La notizia è stata data mercoledì 16 settembre dalla Ely-Lilly, multinazionale del farmaco, che ha annunciato i risultati dello studio Adaptive COVID-19 Treatment Trial (ACTT-2), coordinato dal National Institute of Allergy and Infectious Diseases su una popolazione di 1.000 pazienti con polmonite da Covid-19.
Di fatto, si tratta della conferma su un numero molto più grande di malati del valore della pubblicazione sul prestigioso “Journal of Clinical Investigation” dello studio coordinato dall’Immunologia diretta da Vincenzo Bronte e dalla Medicina Interna diretta da Oliviero Olivieri e con Claudio Lunardi, in collaborazione con l’ospedale “Pederzoli” di Peschiera del Garda sull’utilizzo di Baricitinib, medicinale già impiegato per la cura dell’artrite reumatoide ed usato in modo “off-label” per lo studio nei pazienti affetti da Covid-19, in combinazione con il Remdesivir.
Il lavoro forniva la dimostrazione che i pazienti trattati con Baricitinib mostrano una marcata riduzione dei livelli sierici delle “temibili” citochine infiammatorie mentre i linfociti T e B circolanti ritornano alla norma ed il titolo anticorpale contro il virus si alza. In altri termini, il farmaco ripristina la capacità difensiva del sistema immunitario danneggiata dal Covid.
Tutto questo è associato non solo ad una riduzione del fabbisogno di ossigeno per i pazienti e quindi ad un miglioramento clinico della polmonite, ma anche ad un effetto sulla sopravvivenza dei pazienti. Solo uno dei venti pazienti trattati con Baricitinib (5%) è deceduto dopo il completamento del trattamento terapeutico, rispetto a 25 pazienti morti su 56 (45%) nel gruppo di pazienti non trattati.
«L’ateneo di Verona per primo ha messo in evidenza il meccanismo con cui agisce il farmaco sui malati -, spiega Olivieri. Serviva che i nostri dati clinici fossero confermati con studi più ampi, cosa che ora è avvenuta. Se questo farmaco, come sembra, va a “derubricare” la forma infettiva polmonare del Covid a poco di più di una forma influenzale, annullandone la mortalità, allora il gioco è fatto ed anche il vaccino si può attendere con molta più tranquillità».

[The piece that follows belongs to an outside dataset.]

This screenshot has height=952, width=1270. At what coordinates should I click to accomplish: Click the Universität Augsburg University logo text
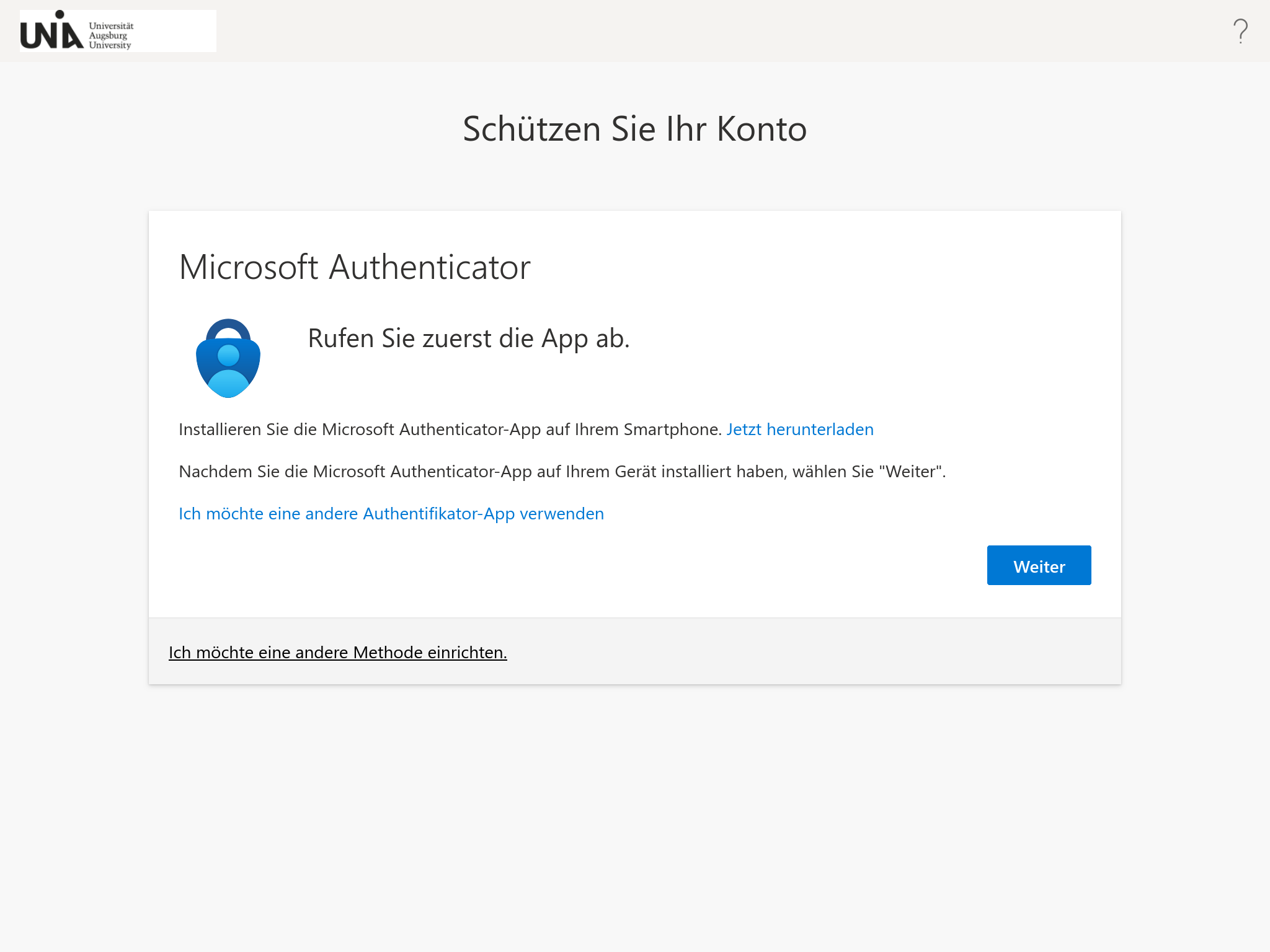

Il lavoro poneva al centro dell’attenzione un particolare sistema di attivazione molecolare che sembra cruciale (una sorta di “centralina” infiammatoria) nel perpetrare il danno da Covid. Poiché il trattamento è per via orale, può esser somministrato anche fuori dall’ospedale. Ciò può limitare le conseguenze negative della pandemia ed essere, quindi, di estrema rilevanza per i sistemi sanitari di tutto il mondo.